Barbara Kingsolver
Culture shock, religious hypocrisy and the triumph of women in adverse circumstances are key to this character-driven novel, based on real experiences including the author's own.
Set in the Congo, The Poisonwood Bible is narrated by the wife and four daughters of a baptist missionary who moves the Georgia family to central Africa in 1959.
Through the eyes of the five women, the missionary cause in all its glory and impracticality is explained in contrast to the traditional Congolese way of life.
A community reluctant to change cements the family's challenge, as each member struggles to adapt.
Simple errors in translation underpin the difficulty of the task, which is largely abandoned by the more rational female members of the family - determined to make the best of their situation.
Each approaches the Congo differently due to their age and individual personalities, although Kingsolver makes it easy for the reader to understand and sympathise in some way with all five narratives.
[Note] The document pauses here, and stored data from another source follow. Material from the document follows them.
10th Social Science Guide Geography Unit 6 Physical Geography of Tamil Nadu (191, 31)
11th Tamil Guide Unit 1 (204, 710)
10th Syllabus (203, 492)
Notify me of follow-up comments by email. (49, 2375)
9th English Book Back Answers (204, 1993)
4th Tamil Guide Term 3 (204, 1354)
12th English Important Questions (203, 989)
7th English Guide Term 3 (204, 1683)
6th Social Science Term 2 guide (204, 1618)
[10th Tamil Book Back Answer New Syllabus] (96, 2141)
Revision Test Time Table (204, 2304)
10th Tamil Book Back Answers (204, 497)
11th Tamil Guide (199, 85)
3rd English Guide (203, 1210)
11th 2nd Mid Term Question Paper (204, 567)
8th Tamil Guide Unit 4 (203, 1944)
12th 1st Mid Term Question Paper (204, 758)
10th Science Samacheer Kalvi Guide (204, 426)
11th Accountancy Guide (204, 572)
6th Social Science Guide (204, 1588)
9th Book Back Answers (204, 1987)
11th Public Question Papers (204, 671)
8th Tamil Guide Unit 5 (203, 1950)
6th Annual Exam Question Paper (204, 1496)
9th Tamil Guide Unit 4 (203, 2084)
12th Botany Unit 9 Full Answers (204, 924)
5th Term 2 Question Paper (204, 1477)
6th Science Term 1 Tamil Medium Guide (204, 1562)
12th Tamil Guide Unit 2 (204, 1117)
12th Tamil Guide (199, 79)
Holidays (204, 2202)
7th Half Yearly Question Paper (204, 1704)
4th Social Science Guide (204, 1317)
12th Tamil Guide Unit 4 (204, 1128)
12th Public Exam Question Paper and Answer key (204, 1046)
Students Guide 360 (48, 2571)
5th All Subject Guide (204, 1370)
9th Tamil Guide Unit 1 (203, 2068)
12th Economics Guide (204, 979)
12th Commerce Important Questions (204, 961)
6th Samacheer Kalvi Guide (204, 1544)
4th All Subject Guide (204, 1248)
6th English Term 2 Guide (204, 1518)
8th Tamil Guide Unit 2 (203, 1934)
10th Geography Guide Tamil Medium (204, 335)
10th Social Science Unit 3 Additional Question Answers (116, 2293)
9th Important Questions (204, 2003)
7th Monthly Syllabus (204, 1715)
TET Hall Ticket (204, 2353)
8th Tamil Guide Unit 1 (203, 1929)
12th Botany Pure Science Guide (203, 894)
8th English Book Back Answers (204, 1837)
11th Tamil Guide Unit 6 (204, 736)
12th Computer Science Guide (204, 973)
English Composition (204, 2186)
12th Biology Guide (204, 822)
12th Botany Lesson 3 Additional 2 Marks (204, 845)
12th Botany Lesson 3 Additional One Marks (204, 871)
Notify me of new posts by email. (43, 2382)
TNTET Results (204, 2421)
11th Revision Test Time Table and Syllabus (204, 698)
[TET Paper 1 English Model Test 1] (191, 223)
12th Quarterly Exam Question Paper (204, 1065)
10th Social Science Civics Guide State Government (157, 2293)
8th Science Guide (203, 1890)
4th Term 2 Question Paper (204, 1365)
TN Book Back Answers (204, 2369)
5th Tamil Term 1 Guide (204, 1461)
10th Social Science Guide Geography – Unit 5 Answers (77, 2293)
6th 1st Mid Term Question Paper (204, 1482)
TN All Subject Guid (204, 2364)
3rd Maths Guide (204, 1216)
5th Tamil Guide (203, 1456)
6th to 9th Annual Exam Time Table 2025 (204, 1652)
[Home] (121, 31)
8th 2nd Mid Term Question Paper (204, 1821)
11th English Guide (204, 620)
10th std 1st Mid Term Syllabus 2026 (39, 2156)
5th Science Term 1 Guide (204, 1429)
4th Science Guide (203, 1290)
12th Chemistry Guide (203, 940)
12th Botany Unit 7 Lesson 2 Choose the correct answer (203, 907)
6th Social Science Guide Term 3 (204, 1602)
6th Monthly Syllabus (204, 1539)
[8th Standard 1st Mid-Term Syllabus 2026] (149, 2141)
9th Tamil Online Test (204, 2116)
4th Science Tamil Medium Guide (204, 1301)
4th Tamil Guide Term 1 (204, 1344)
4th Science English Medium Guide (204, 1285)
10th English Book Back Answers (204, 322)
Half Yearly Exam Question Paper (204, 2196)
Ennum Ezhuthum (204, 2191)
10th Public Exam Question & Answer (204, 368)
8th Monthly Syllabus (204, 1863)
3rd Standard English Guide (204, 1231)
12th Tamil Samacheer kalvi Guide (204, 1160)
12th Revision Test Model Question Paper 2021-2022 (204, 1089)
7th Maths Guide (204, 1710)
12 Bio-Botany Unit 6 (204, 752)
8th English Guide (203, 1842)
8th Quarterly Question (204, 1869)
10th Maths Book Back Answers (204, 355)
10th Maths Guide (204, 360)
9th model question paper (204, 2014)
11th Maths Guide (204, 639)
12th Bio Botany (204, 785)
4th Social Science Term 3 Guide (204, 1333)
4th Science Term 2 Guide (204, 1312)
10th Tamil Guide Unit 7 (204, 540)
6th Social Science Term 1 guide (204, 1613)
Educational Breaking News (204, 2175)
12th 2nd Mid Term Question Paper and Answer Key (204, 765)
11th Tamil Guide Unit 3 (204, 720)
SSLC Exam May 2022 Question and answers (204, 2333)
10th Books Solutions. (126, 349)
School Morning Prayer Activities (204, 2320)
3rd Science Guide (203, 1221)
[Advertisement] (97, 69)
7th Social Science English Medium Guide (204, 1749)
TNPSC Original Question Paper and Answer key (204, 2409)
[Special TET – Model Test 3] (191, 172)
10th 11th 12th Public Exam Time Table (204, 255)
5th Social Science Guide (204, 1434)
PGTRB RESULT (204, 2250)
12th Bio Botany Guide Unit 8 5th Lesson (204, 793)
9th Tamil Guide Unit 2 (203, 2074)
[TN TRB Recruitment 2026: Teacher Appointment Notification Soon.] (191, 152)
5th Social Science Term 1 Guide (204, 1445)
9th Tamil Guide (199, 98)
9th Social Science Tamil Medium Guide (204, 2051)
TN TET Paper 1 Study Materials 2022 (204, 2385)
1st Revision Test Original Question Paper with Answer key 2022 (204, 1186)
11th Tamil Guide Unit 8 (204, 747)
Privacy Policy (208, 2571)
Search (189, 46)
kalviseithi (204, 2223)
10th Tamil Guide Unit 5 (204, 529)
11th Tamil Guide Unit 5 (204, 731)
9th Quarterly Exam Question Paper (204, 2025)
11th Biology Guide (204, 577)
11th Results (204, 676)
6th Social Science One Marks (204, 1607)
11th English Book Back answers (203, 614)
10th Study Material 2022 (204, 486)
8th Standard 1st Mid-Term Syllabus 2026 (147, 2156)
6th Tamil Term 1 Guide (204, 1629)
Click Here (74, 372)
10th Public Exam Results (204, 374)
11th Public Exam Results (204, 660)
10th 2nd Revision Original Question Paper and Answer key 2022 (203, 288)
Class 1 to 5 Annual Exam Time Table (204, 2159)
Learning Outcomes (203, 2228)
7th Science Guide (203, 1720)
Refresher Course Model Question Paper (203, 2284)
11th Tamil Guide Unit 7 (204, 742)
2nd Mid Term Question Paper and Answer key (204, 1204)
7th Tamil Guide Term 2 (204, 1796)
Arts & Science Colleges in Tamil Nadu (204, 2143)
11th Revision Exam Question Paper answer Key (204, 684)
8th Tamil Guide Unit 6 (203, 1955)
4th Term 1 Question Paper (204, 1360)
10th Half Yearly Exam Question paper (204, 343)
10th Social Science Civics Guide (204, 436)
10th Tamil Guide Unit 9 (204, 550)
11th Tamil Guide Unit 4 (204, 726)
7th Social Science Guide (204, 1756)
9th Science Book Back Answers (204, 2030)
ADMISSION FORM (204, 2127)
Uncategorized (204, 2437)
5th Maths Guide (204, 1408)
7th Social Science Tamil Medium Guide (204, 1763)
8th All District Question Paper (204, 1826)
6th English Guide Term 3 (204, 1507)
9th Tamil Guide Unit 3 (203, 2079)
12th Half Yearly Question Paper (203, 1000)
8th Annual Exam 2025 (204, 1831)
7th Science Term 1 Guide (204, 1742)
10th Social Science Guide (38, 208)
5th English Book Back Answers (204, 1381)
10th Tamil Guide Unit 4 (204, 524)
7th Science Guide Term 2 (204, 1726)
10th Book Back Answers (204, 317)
She is renowned for building strong characters and The Poisonwood Bible is perhaps the best example of that.
Born in Maryland, Kingsolver moved from rural Kentucky to the Congo at the age of 7, where her physician father and mother worked in a public health capacity.
The family lived without electricity or running water.
Accordingly, The Poisonwood Bible accurately depicts the mood and development of the country around that time in history.
Well worth a read, the novel is one of only a few I can return to time and again.